### [Document extract]
◆ ◆ ◆ ◆

Last week’s AGM Statement from the UK's leading provider of tools and equipment hire services to a wide range of customers in the construction, infrastructure, industrial, and support services markets, as well as to local trade, was very encouraging.
However, the AGM news was that the business had performed well in the year to date, despite continuing challenging conditions in some of its end markets.
The group is encouraged by the new government's plans, although at an early stage, to support residential housing market growth, and it looks forward to long-term infrastructure projects continuing to be supported.
Hire revenue is in line with this time last year, with expectations that there will be a second-half weighting to revenues and profits as it continues to mobilise its significant contract wins.
Steps to mobilise the group's new contract with Amey are in hand and it is anticipated that this will generate revenue in the final quarter of the company’s financial year.

◆ ◆ ◆ ◆

### [Dataset section]
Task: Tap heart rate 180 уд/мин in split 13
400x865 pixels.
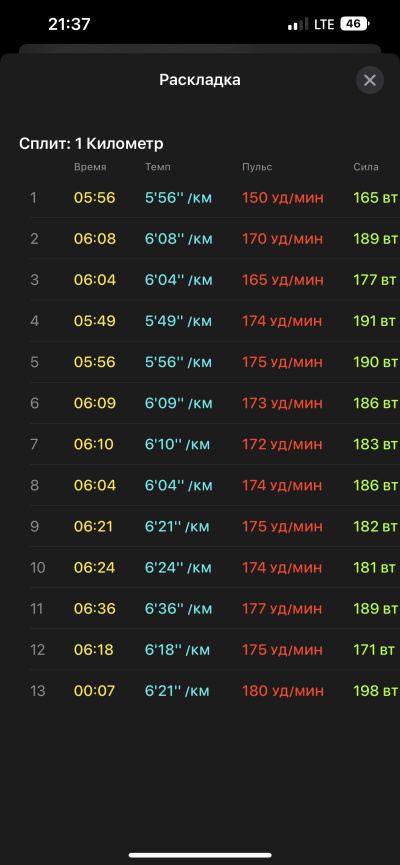Action: pos(283,691)
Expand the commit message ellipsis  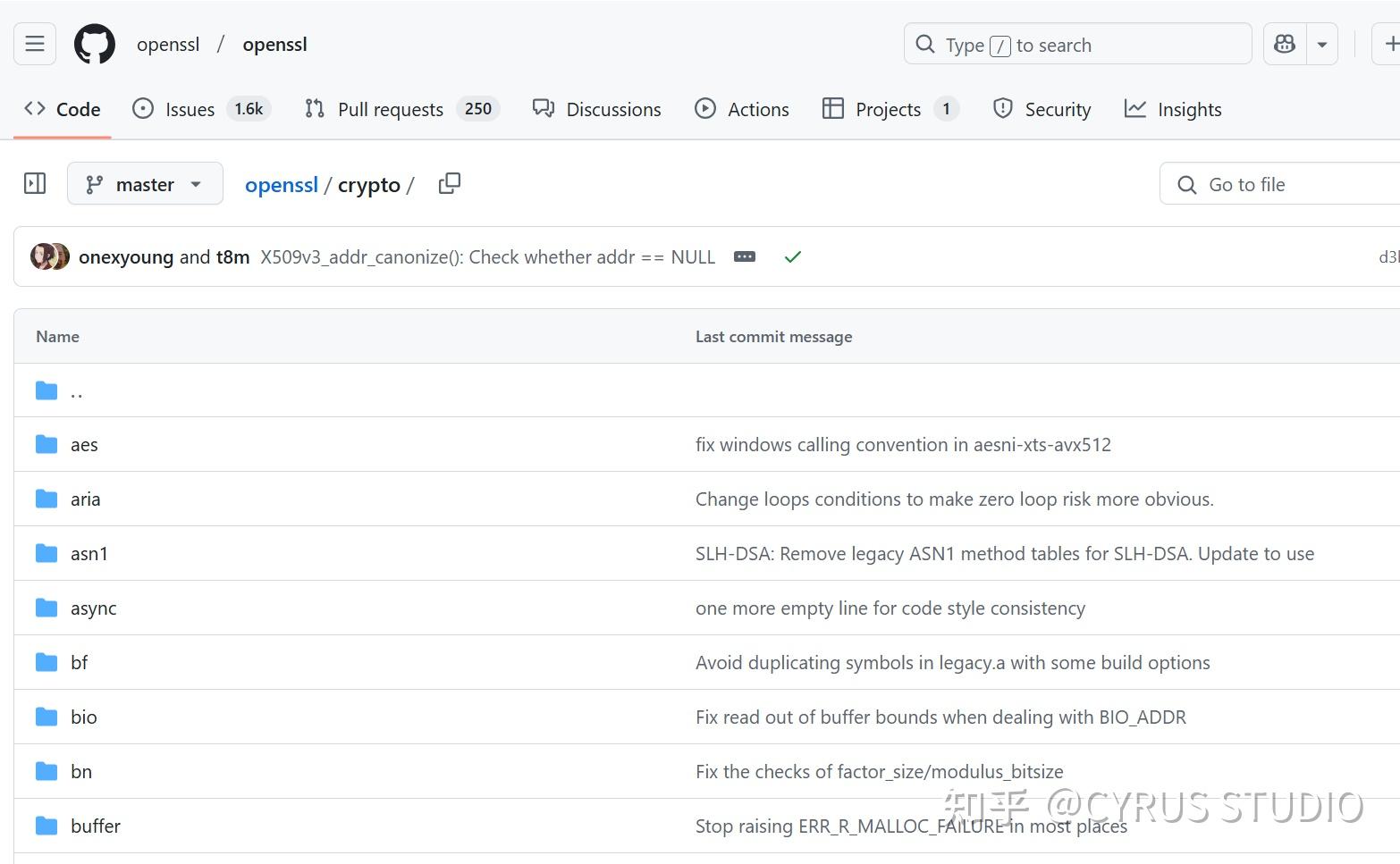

◆ ◆ ◆ ◆

### [What you should do]
Reproduce the part of the AGM statement text that begins with the words containing "Hire revenue is" and ends with "company’s financial year.". Rely only on the text about the tool hire group's AGM statement.

### [Written solution]
Hire revenue is in line with this time last year, with expectations that there will be a second-half weighting to revenues and profits as it continues to mobilise its significant contract wins.
Steps to mobilise the group's new contract with Amey are in hand and it is anticipated that this will generate revenue in the final quarter of the company’s financial year.